Secondly, Members of the Committee will know that if the agreed notice is wrong, the proprietor can seek rectification of the register. Therefore, there is an available remedy. We are not depriving the proprietor of that remedy by virtue of these rules. The rules will give the flexibility that we need. The registrar is already discharging duties in that regard. We think that the system will work well.

7.15 p.m.

Baroness Buscombe: I thank the Minister for her full response to each of the three amendments. I should like the opportunity to read Hansard and consider carefully her comments. Perhaps I may comment briefly in support of the response given by the noble Lord, Lord Goodhart, to Amendment No. 62, about which there is concern. One of the reasons why we feel strongly about this point is that it has to be considered in the light of the fact that the cases to which we refer will be prescribed by rules which will not receive further parliamentary scrutiny. That is a matter of concern. We believe that it makes for disproportionate interference with the proprietor's rights.

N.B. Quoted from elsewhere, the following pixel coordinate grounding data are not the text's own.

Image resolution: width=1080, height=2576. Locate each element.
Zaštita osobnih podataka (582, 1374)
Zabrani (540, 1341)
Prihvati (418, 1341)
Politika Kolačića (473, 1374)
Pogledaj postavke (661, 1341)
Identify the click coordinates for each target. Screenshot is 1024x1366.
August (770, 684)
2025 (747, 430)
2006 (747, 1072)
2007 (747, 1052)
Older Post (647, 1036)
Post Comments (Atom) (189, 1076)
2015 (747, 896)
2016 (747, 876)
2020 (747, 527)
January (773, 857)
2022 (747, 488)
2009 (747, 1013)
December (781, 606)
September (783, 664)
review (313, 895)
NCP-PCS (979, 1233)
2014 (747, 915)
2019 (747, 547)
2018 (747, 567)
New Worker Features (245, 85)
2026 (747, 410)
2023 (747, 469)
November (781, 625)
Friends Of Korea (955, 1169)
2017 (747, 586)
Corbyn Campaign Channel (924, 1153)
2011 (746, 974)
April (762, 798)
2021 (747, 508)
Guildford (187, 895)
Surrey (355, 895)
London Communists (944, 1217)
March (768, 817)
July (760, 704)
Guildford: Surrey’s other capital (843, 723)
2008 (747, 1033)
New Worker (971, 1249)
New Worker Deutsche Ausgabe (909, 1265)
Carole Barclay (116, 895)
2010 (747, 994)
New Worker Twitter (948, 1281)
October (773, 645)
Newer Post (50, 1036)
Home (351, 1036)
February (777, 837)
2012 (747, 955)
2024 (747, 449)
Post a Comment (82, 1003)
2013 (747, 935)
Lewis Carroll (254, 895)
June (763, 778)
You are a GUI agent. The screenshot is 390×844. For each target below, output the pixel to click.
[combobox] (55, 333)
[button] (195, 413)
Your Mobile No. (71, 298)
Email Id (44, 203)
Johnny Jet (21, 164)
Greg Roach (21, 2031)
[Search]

In any event, I shall think carefully about the Minister's comments. I suspect that we shall want to return to these points on Report. However, meanwhile I beg leave to withdraw the amendment.

Amendment, by leave, withdrawn.

[Amendment Nos. 61 and 62 not moved.]

Clause 34 agreed to.

Clause 35 [Unilateral notices]:

Baroness Buscombe moved Amendment No. 63:

    Page 15, line 13, at end insert ", and of the effect of sections 32(3) and 36(1),"

The noble Baroness said: Amendment No. 63 is designed to ensure that the proprietor knows not only that an application has been made but also what its consequences may be so that he can take an informed decision as to what, if anything, to do about it. The effect is similar to that of the protection given to an applicant by Clause 36(2). I beg to move.

Baroness Scotland of Asthal: Clause 35(1) sets out the requirement for notice to be served on the registered proprietor, and any other person named in the rules, of the entry of a unilateral notice on to the register, as mentioned by the noble Baroness. However, the proposed amendment seeks to lay down in the Bill detailed issues which need to be addressed in the notice.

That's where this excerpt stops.